Reinvigorating Human Rights for the Twenty-First Century

BusinessLegal

  • Author William Smith
  • Published January 25, 2020
  • Word count 670

A. Human Rights as Law

‘Human rights’ as a phrase is extraordinarily broad and can encompass many understandings of what ‘rights’ are. As implied by the first sentence of this article, however, the contemporary content of human rights is defined most clearly and most powerfully as law. The relationship of law to other regulatory or aspirational frameworks—politics, ideology, religion, social justice, equality or fairness, to name only a few—is a recurring theme of the present work. The underlying assumption is that the status of human rights as law needs to be protected and that the distinction between legal obligations and other obligations of a moral or political nature needs to be maintained. ‘Human rights’ may mean all things to all people, but ‘international human rights law’ cannot.

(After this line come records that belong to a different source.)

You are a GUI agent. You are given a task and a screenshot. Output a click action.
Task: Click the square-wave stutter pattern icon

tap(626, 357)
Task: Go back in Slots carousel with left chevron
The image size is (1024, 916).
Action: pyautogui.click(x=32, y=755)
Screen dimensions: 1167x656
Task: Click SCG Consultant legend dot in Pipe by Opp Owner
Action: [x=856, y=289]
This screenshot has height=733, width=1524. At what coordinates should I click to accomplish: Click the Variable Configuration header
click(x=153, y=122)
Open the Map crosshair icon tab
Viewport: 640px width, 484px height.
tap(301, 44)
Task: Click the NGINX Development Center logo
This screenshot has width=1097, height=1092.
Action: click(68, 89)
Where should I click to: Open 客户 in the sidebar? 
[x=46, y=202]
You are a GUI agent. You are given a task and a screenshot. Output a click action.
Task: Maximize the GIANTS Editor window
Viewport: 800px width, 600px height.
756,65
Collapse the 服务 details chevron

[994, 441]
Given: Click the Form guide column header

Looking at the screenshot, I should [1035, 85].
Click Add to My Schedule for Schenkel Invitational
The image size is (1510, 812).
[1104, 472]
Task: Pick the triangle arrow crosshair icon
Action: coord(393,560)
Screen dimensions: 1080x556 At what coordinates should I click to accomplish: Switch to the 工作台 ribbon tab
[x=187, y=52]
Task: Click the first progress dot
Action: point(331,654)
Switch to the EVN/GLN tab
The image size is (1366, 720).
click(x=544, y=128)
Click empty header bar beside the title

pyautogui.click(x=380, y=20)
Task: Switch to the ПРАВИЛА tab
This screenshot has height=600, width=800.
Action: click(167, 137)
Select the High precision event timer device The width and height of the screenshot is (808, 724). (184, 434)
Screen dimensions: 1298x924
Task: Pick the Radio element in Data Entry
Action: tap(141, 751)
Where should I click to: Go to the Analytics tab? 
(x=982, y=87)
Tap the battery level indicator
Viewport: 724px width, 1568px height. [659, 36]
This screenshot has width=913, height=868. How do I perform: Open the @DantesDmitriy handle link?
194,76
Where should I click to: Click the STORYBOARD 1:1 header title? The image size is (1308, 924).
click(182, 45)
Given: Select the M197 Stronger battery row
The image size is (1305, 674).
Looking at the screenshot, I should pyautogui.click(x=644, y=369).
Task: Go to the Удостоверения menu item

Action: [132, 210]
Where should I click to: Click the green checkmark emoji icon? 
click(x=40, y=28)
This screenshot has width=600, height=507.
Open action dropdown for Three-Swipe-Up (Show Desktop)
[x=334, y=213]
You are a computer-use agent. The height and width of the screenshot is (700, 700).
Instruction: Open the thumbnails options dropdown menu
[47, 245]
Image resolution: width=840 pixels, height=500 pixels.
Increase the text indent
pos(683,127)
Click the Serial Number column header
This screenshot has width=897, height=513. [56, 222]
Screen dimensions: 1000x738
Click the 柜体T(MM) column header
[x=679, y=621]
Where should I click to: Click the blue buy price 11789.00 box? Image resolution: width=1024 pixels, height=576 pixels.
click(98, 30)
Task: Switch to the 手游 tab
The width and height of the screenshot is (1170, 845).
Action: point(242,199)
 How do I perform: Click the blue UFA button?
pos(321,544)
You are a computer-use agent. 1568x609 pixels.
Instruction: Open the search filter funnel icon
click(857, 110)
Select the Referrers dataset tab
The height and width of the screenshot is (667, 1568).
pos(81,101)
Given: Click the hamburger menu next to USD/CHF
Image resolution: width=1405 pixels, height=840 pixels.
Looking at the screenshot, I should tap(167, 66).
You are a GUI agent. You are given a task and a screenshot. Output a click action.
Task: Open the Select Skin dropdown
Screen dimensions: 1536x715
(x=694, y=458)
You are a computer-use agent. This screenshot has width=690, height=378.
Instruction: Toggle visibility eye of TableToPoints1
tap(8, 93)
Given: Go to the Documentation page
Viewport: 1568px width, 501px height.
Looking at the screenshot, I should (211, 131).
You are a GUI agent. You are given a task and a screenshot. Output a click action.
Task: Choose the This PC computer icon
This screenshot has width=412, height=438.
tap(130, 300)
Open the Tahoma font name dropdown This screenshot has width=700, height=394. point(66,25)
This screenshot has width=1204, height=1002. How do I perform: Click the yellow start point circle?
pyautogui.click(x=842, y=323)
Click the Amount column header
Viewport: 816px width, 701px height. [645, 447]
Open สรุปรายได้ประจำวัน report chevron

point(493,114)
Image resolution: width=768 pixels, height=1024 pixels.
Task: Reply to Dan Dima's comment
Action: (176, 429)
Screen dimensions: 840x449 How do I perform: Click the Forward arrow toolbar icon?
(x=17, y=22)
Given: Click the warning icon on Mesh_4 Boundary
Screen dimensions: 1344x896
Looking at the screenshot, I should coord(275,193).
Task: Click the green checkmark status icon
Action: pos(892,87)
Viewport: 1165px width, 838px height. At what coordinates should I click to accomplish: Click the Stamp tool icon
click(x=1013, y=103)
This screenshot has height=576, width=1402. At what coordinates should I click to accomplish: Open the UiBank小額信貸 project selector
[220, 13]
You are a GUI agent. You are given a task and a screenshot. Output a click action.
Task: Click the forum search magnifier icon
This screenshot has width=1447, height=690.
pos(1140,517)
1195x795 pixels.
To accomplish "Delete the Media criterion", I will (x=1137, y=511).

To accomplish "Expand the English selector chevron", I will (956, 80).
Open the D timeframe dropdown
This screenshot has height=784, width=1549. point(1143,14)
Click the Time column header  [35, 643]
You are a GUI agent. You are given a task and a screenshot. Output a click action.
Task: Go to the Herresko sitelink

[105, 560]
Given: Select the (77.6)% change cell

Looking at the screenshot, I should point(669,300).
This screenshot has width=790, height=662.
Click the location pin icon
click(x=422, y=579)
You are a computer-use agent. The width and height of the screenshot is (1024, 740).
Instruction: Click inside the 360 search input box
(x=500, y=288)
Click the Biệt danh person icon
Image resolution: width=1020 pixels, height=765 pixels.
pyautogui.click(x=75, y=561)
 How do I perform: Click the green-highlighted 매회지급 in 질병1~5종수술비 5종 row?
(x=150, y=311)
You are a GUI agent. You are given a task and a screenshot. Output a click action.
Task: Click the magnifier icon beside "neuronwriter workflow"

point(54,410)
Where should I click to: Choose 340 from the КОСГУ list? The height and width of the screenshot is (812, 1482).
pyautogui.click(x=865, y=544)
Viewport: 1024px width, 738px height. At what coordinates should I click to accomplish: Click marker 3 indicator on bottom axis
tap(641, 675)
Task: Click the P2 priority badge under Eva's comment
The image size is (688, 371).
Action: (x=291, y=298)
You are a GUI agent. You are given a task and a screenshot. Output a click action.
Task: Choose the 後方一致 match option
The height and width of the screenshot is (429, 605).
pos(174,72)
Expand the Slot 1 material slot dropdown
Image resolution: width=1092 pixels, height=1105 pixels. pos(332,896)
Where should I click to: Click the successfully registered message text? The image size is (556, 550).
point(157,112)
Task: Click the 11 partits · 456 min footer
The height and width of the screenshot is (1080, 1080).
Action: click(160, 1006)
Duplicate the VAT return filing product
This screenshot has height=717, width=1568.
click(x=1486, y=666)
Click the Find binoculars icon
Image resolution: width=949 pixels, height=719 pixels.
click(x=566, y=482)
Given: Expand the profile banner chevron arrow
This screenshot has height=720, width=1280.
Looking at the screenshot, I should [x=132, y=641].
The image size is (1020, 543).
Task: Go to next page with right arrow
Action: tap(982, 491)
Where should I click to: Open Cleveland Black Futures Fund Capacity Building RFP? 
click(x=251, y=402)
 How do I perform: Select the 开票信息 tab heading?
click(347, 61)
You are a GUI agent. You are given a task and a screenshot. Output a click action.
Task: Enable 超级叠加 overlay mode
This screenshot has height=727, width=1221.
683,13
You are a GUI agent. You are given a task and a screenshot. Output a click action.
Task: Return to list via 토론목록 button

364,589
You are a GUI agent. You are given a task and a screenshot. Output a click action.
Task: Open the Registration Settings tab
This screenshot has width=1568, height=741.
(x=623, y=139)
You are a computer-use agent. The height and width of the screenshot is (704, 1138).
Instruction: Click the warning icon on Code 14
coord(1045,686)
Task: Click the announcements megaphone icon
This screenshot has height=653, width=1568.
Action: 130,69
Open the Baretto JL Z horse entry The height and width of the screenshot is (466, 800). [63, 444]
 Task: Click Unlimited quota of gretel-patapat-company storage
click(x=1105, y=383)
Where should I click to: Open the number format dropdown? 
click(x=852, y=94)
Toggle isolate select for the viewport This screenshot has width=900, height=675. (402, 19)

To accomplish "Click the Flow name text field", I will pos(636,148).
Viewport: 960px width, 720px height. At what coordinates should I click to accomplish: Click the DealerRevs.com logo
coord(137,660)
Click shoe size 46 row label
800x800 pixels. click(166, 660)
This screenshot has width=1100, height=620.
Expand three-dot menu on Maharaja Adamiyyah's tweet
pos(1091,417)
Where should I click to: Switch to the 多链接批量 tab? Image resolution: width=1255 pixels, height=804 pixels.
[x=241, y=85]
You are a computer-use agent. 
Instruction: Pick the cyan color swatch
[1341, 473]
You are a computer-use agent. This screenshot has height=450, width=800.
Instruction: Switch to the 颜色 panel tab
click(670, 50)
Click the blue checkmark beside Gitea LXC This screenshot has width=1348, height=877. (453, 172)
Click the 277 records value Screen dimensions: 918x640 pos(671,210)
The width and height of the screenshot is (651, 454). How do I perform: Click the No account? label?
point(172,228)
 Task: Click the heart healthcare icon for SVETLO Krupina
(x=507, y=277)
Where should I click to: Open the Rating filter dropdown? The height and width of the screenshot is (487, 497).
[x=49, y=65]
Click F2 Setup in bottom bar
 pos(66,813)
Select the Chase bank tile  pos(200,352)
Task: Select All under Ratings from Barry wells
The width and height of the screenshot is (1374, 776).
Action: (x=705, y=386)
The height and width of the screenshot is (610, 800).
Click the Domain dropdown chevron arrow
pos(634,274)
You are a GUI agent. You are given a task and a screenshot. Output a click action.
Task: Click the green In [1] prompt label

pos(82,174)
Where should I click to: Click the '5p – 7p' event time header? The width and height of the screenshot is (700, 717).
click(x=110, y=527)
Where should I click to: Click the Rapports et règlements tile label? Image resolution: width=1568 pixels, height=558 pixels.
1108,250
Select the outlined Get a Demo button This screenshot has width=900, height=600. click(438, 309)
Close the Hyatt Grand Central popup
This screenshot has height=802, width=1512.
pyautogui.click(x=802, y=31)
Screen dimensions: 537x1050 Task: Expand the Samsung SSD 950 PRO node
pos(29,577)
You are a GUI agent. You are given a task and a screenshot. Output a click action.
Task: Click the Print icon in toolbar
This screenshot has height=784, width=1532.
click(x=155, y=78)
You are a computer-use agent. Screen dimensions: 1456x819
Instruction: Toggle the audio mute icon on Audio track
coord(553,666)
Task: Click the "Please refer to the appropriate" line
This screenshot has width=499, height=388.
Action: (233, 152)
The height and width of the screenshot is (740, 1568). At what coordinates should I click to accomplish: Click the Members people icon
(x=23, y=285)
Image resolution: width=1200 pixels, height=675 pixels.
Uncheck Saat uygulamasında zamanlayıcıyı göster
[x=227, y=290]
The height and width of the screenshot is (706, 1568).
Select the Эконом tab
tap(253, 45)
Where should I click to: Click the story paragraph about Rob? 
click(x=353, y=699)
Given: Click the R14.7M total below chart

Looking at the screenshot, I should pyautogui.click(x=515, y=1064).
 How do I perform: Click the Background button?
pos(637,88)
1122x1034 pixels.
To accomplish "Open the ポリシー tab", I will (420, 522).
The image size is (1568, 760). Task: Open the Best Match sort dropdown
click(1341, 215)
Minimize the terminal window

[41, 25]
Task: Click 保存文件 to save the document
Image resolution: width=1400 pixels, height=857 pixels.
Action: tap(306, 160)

This understanding of human rights as denoting international human rights law is necessarily narrow; it does not encompass every right that someone or some group seeks to assert. As discussed below in the section on the flexibility inherent in human rights norms, this narrowness should not be confused with uniformity in interpretation and application. Law does, however, provide a structural context in which human rights can be best understood in today’s world. Law also provides (i) the best evidence of the content of human rights; and (ii) the best evidence of the essential universality of human rights commitments that states have actually undertaken. As aptly put by Allen Buchanan, ‘Human rights law, not any philosophical or "folk" theory of moral human rights, is the authoritative lingua franca of modern human rights practice.’ 7

This approach does not seek to minimize the role of human rights understood more broadly as an aspirational moral framework that has inspired activists and ordinary people around the world. It also recognizes the political value that many governments have found in human rights, whether it is to promote them or to hold them up as foils for nationalist rhetoric that rejects any influence by foreigners on the sacred homeland. However, understanding the role of human rights as law is essential if one hopes to clarify the other roles that human rights may play, as ideology, utopia or political weapon.

Law can change, and international human rights law is no exception. Neither the Universal Declaration of Human Rights nor any other human rights instrument was handed down on golden tablets or otherwise revealed through divine intervention. The continuing evolution of international human rights law is demonstrated by the adoption of numerous treaties at the global and regional levels that expand, nuance or occasionally limit the broad norms articulated in the UN Charter or by the 1948 Universal Declaration of Human Rights. New norms await further elaboration and agreement, and interpretations of existing norms may shift—just as many domestic statutes and constitutions acquire new meaning in order to respond to new situations and new problems. We should welcome this process, although proclaiming too many new norms without ensuring that meaningful consensus exists within all regions of the world can be problematic, as discussed further in the section on new rights.

The arguments that follow are pragmatic rather than philosophical, realist rather than visionary. They assume that the constraints of the current international system of states will continue to exist for the foreseeable future and that neither a world government nor a new ‘super’ or ‘hyper’ state will have either the capacity or the legitimacy to mould the world into any particularly orderly shape.

The arguments also are premised on the proposition that international human rights law has had a positive influence on the situation of individuals across the globe and that maintenance and better implementation of that law should be encouraged. 8 It does not presume that either human rights or law are the primary agents of change within or across societies, but it does argue that human rights norms can facilitate the development and influence of other socio-economic–political–moral change agents in ways that are more likely to respond to the needs of most people in the world.